The cost of a single spike is high, and this severely limits, possibly to fewer than 1%, the number of neurons that can be substantially active concurrently. The high cost of spikes requires the brain not only to use representational codes that rely on very few active neurons, but also to allocate its energy resources flexibly among cortical regions according to task demand. (Lennie, 2003)

So, the truth is that you are not even using 10% of your brain… more like 1%… Your brain is in constant power-saving mode.

This, I should add, can make us optimistic about intelligence enhancement technologies. It seems entirely possible to force the brain into a higher level of activity, with the trade-off that it might use more energy and generate more heat. For our ancestors, energy was scarce and the weather could be torrid. We can afford to control our temperature, and we overeat.

But, even so, there is no way you could get half of your neurons firing simultaneously. Our biology could not sustain it. We would go into shock.

It stands to reason that our computers must follow the same pattern. We can build ever larger chips, with densely packed transistors… but most of these circuits must remain inactive most of the time… that’s what they call “dark silicon“. “Dark silicon” assumes that our technology has to be “silicon-based”, clearly something that may change in the near future, so let us use the term “dark circuits” instead.

Pause to consider: it means that in the near future, you will buy a computer made of circuits that remain mostly inactive most of the time. In fact, we might imagine a law of the sort…

The percentage of dark circuits will double every two years in commodity computers.

That sounds a bit crazy. This means that one day, we might use only 1% of the circuits in your processors at any one time—not unlike our brain. Though it sounds crazy, we will see our first effect of this “law” with the rise of non-volatile memory. Your current computer relies on volatile memory made of transistors that must be constantly “charged” to remain active. As the transistors stop shrinking, this means that the energy usage of RAM per byte will plateau. Hence, the energy usage due to memory will start growing exponentially, assuming that the amount of memory in systems grows exponentially. Exponentially growing energy usage is not good. So we will switch, in part or in full, to non-volatile memory, and that’s an example of “dark circuits”. It is often called “dark memory”.

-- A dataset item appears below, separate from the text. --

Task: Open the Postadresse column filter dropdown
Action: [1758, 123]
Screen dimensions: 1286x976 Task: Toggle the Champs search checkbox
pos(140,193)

You may assume that memory systems in a computer do not use much energy, but by several accounts, they often account for half of the energy usage because moving data is expensive. If we are to have computers with gigantic memory capacities, we cannot keep moving most of the data most of the time.

In this hypothetical future, what might programming look like? You have lots and lots of fast memory. You have lots and lots of efficient circuits capable of various computations. But we must increasingly “budget” our memory transfers and accesses. Moving data takes energy and creates heat. Moreover, though you might have gigantic computational power, you cannot afford to keep it on for long, because you will either run out of energy or overheat your systems.

Programming might start to sound a lot like biology.

Credit: This blog post benefited from an email exchange with Nathan Kurz.